(Problem statement)
Copy the whole listing below exactly.

▼

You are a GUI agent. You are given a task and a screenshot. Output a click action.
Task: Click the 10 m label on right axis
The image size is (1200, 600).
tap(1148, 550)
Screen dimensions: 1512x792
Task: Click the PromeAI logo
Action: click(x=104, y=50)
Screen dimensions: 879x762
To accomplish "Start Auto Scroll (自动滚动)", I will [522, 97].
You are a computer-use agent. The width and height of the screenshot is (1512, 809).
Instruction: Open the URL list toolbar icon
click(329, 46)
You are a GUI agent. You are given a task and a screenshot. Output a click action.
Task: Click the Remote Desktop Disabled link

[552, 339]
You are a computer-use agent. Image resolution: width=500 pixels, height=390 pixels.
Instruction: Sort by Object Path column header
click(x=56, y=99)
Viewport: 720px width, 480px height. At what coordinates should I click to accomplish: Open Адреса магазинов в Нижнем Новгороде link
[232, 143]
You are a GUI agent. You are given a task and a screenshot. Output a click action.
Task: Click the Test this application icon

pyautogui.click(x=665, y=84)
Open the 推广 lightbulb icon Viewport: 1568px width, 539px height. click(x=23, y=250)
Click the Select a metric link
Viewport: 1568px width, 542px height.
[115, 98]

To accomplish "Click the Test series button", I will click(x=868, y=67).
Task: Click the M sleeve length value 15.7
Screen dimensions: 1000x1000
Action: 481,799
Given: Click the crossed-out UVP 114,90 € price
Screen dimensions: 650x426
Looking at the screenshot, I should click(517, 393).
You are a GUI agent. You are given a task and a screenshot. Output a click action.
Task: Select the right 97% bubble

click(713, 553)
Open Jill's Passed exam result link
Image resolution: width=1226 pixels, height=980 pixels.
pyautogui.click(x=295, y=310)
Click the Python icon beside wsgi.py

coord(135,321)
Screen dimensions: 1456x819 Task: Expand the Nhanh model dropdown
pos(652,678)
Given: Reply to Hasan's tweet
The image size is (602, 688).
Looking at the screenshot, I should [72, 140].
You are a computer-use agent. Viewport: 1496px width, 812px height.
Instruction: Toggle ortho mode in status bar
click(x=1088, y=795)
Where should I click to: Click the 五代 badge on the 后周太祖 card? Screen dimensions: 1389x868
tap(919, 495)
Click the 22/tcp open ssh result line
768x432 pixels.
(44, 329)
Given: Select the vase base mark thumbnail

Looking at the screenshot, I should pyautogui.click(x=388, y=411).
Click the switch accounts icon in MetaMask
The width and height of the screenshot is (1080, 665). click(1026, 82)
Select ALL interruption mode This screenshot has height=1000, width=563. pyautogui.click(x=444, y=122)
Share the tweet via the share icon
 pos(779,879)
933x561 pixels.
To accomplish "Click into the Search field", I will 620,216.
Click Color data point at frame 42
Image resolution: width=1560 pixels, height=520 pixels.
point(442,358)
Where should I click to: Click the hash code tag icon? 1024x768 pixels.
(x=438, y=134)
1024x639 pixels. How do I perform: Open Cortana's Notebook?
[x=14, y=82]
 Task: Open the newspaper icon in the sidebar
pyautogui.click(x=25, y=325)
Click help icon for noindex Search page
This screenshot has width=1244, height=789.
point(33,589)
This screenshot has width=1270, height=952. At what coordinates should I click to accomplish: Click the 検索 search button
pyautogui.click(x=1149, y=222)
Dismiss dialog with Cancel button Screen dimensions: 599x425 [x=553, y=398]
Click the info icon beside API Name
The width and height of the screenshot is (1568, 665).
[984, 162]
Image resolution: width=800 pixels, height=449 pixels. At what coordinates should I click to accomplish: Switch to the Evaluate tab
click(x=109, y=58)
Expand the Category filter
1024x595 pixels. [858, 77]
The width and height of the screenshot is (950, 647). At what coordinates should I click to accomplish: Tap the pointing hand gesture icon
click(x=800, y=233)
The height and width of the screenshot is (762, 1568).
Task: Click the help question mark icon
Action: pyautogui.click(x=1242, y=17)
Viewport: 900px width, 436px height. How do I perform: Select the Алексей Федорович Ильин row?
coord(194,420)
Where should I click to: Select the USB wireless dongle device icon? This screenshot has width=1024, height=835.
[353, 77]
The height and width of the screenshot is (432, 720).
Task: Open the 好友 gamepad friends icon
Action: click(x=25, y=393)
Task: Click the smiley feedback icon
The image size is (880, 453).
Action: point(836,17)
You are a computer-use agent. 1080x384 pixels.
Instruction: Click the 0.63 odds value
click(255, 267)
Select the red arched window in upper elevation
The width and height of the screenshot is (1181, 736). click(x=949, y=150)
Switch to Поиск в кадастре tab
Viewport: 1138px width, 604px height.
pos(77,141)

▲

(Written reply)
You are a GUI agent. You are given a task and a screenshot. Output a click action.
Task: Click the 10 m label on right axis
The image size is (1200, 600).
tap(1148, 550)
Screen dimensions: 1512x792
Task: Click the PromeAI logo
Action: click(x=104, y=50)
Screen dimensions: 879x762
To accomplish "Start Auto Scroll (自动滚动)", I will [522, 97].
You are a computer-use agent. The width and height of the screenshot is (1512, 809).
Instruction: Open the URL list toolbar icon
click(329, 46)
You are a GUI agent. You are given a task and a screenshot. Output a click action.
Task: Click the Remote Desktop Disabled link

[552, 339]
You are a computer-use agent. Image resolution: width=500 pixels, height=390 pixels.
Instruction: Sort by Object Path column header
click(x=56, y=99)
Viewport: 720px width, 480px height. At what coordinates should I click to accomplish: Open Адреса магазинов в Нижнем Новгороде link
[232, 143]
You are a GUI agent. You are given a task and a screenshot. Output a click action.
Task: Click the Test this application icon

pyautogui.click(x=665, y=84)
Open the 推广 lightbulb icon Viewport: 1568px width, 539px height. click(x=23, y=250)
Click the Select a metric link
Viewport: 1568px width, 542px height.
[115, 98]

To accomplish "Click the Test series button", I will click(x=868, y=67).
Task: Click the M sleeve length value 15.7
Screen dimensions: 1000x1000
Action: 481,799
Given: Click the crossed-out UVP 114,90 € price
Screen dimensions: 650x426
Looking at the screenshot, I should click(517, 393).
You are a GUI agent. You are given a task and a screenshot. Output a click action.
Task: Select the right 97% bubble

click(713, 553)
Open Jill's Passed exam result link
Image resolution: width=1226 pixels, height=980 pixels.
pyautogui.click(x=295, y=310)
Click the Python icon beside wsgi.py

coord(135,321)
Screen dimensions: 1456x819 Task: Expand the Nhanh model dropdown
pos(652,678)
Given: Reply to Hasan's tweet
The image size is (602, 688).
Looking at the screenshot, I should [72, 140].
You are a computer-use agent. Viewport: 1496px width, 812px height.
Instruction: Toggle ortho mode in status bar
click(x=1088, y=795)
Where should I click to: Click the 五代 badge on the 后周太祖 card? Screen dimensions: 1389x868
tap(919, 495)
Click the 22/tcp open ssh result line
768x432 pixels.
(44, 329)
Given: Select the vase base mark thumbnail

Looking at the screenshot, I should pyautogui.click(x=388, y=411).
Click the switch accounts icon in MetaMask
The width and height of the screenshot is (1080, 665). click(1026, 82)
Select ALL interruption mode This screenshot has height=1000, width=563. pyautogui.click(x=444, y=122)
Share the tweet via the share icon
 pos(779,879)
933x561 pixels.
To accomplish "Click into the Search field", I will 620,216.
Click Color data point at frame 42
Image resolution: width=1560 pixels, height=520 pixels.
point(442,358)
Where should I click to: Click the hash code tag icon? 1024x768 pixels.
(x=438, y=134)
1024x639 pixels. How do I perform: Open Cortana's Notebook?
[x=14, y=82]
 Task: Open the newspaper icon in the sidebar
pyautogui.click(x=25, y=325)
Click help icon for noindex Search page
This screenshot has width=1244, height=789.
point(33,589)
This screenshot has width=1270, height=952. At what coordinates should I click to accomplish: Click the 検索 search button
pyautogui.click(x=1149, y=222)
Dismiss dialog with Cancel button Screen dimensions: 599x425 [x=553, y=398]
Click the info icon beside API Name
The width and height of the screenshot is (1568, 665).
[984, 162]
Image resolution: width=800 pixels, height=449 pixels. At what coordinates should I click to accomplish: Switch to the Evaluate tab
click(x=109, y=58)
Expand the Category filter
1024x595 pixels. [858, 77]
The width and height of the screenshot is (950, 647). At what coordinates should I click to accomplish: Tap the pointing hand gesture icon
click(x=800, y=233)
The height and width of the screenshot is (762, 1568).
Task: Click the help question mark icon
Action: pyautogui.click(x=1242, y=17)
Viewport: 900px width, 436px height. How do I perform: Select the Алексей Федорович Ильин row?
coord(194,420)
Where should I click to: Select the USB wireless dongle device icon? This screenshot has width=1024, height=835.
[353, 77]
The height and width of the screenshot is (432, 720).
Task: Open the 好友 gamepad friends icon
Action: click(x=25, y=393)
Task: Click the smiley feedback icon
The image size is (880, 453).
Action: point(836,17)
You are a computer-use agent. 1080x384 pixels.
Instruction: Click the 0.63 odds value
click(255, 267)
Select the red arched window in upper elevation
The width and height of the screenshot is (1181, 736). click(x=949, y=150)
Switch to Поиск в кадастре tab
Viewport: 1138px width, 604px height.
pos(77,141)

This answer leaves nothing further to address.